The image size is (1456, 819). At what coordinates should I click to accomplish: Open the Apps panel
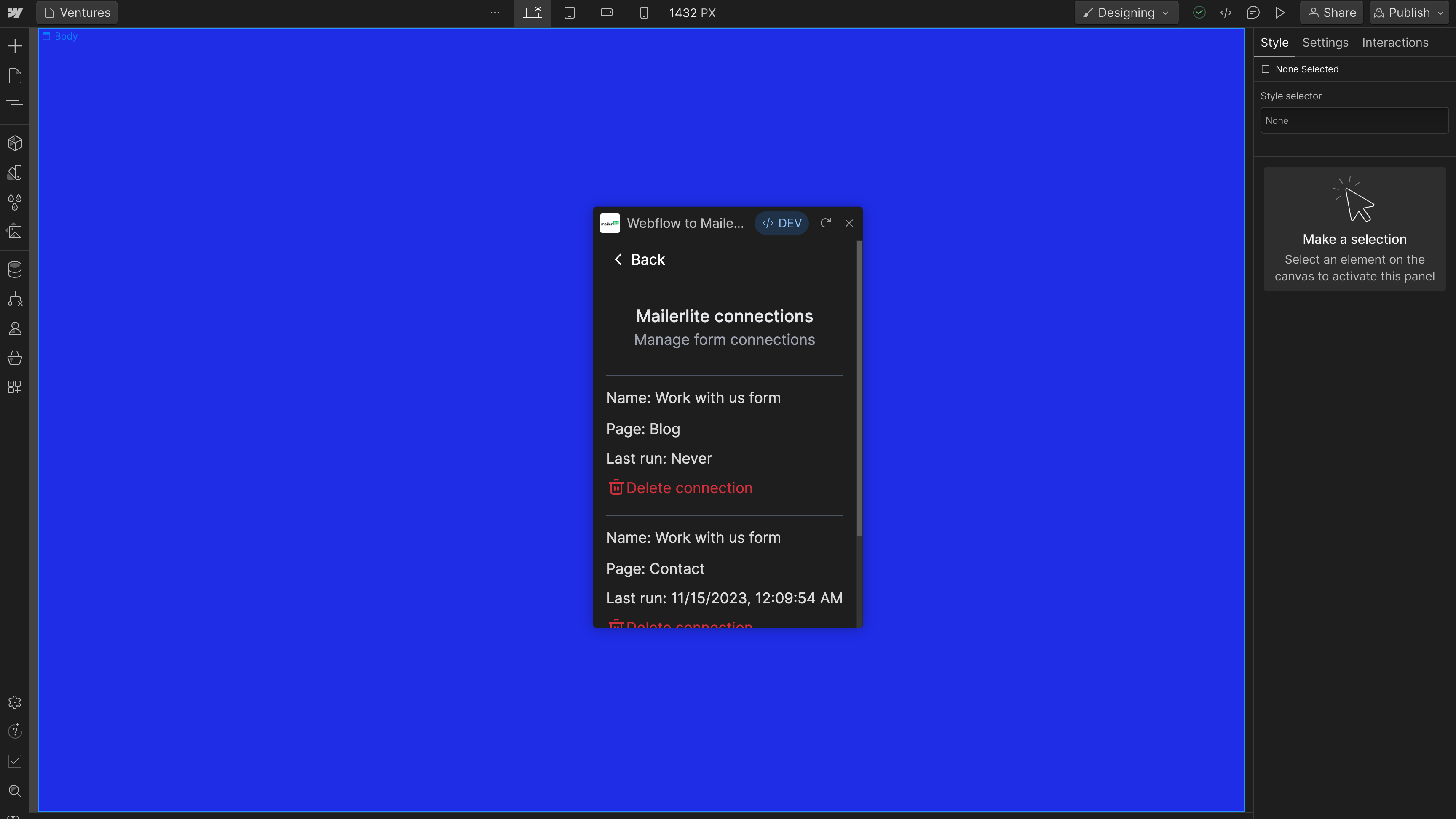point(15,387)
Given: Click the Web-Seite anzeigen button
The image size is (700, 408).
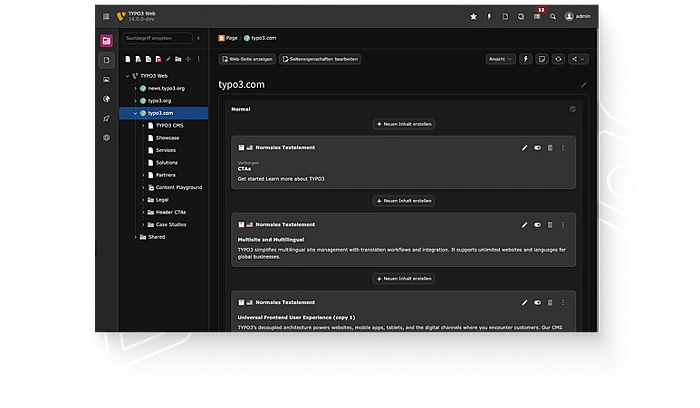Looking at the screenshot, I should pyautogui.click(x=246, y=59).
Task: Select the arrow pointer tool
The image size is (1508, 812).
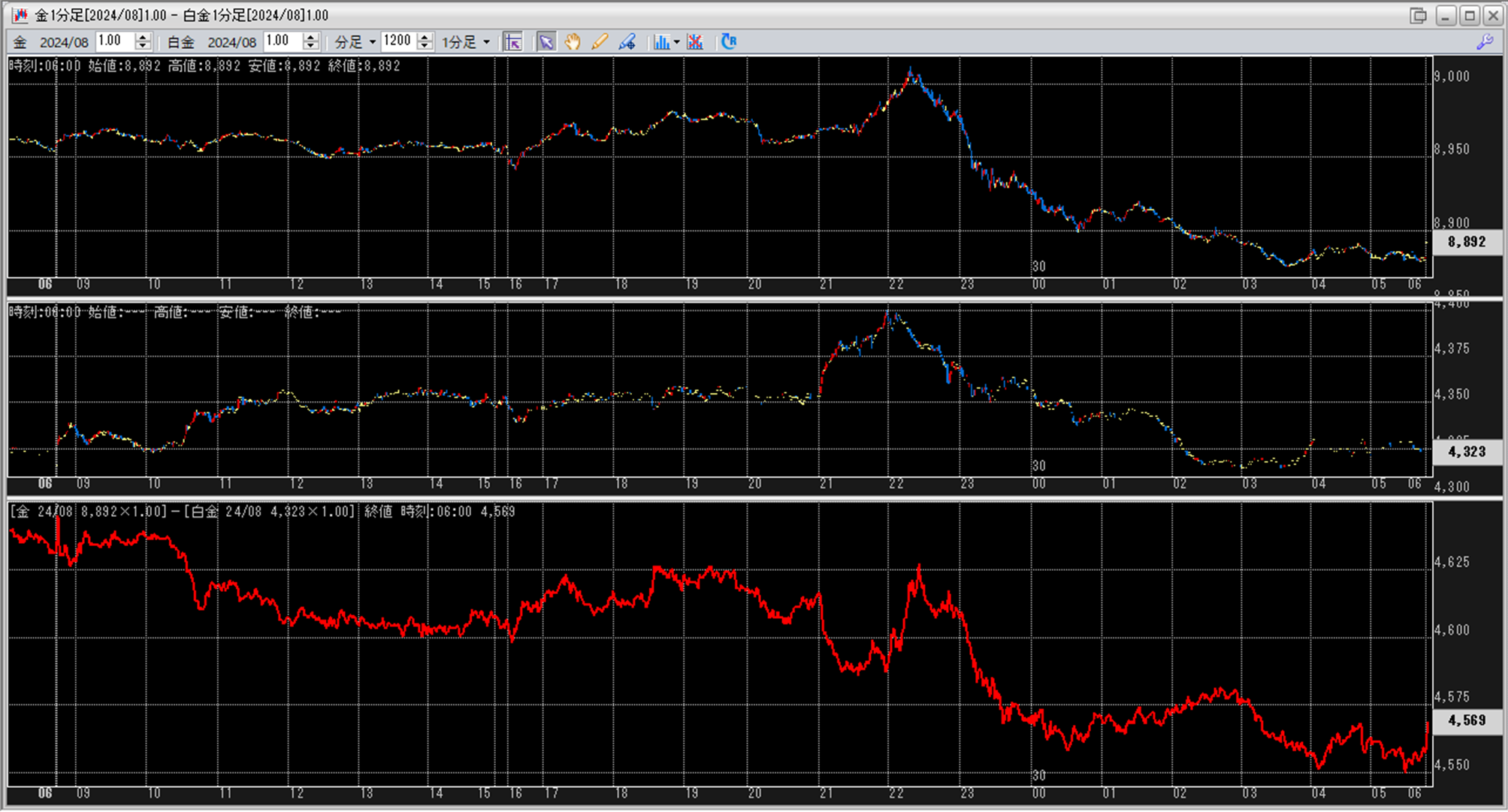Action: [546, 42]
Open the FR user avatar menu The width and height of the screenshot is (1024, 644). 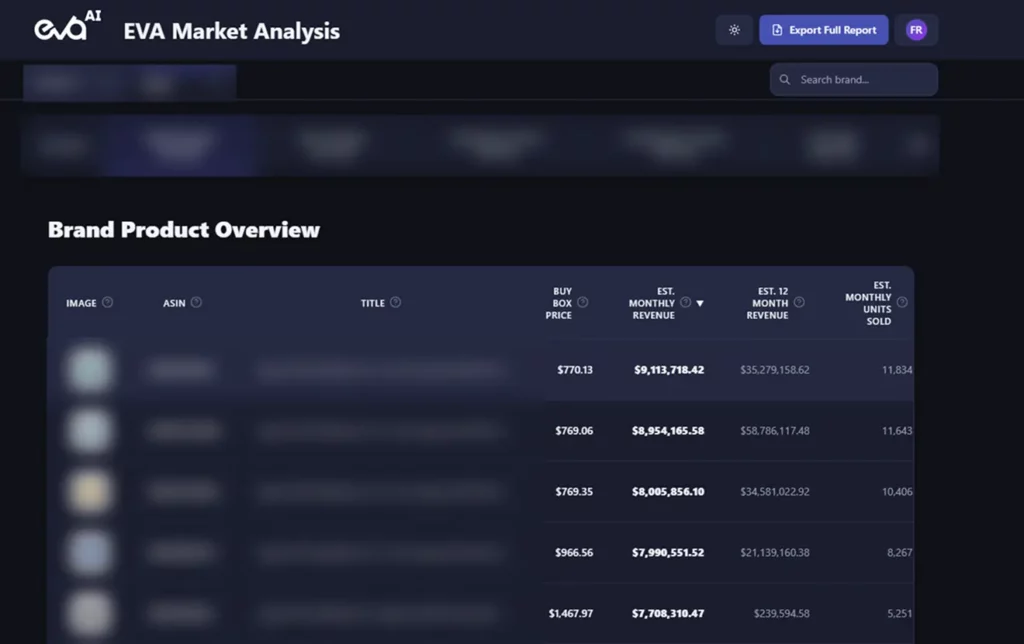pyautogui.click(x=916, y=30)
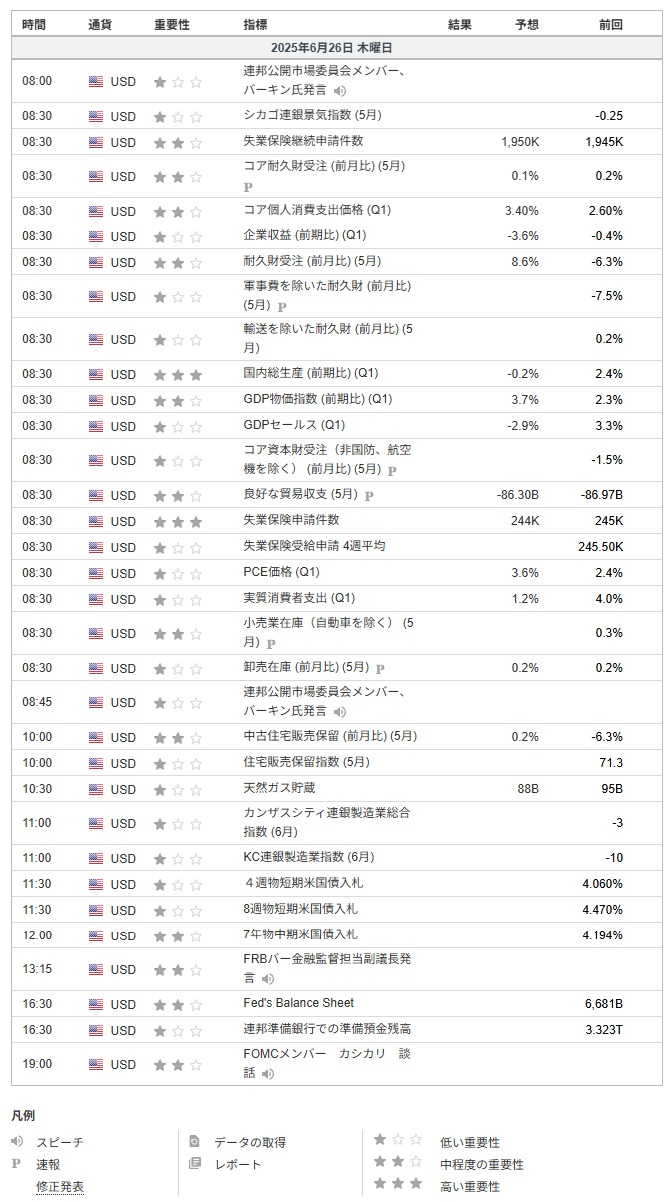672x1202 pixels.
Task: Click US flag on 国内総生産 row
Action: pyautogui.click(x=96, y=375)
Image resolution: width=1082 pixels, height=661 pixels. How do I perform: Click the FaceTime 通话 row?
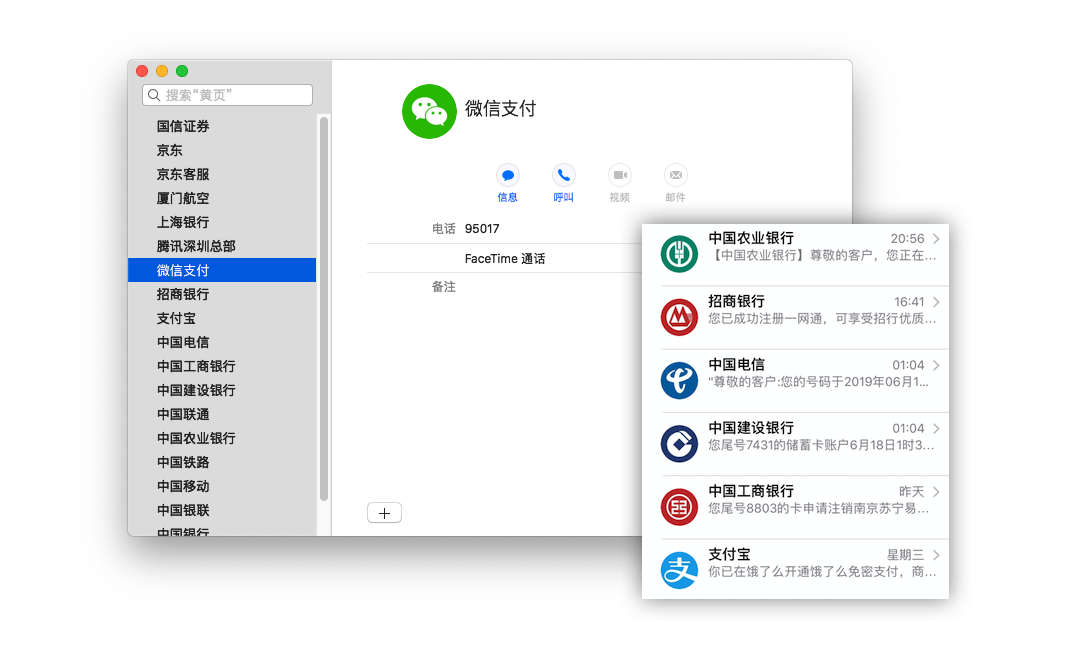tap(505, 258)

○ ○ ○ ○

* _DO THIS_
Reproduce the stretch from the line containing "Image resolution: width=1082" through the end of the records, requests included, leaving out the pictures. Multiply every coordinate in the answers by 2.2 and round to whole numbers, with halves rounded up.

* _ANSWER TO THIS PROBLEM_
Image resolution: width=1082 pixels, height=661 pixels. How do I perform: Click the FaceTime 通话 row?
tap(1111, 568)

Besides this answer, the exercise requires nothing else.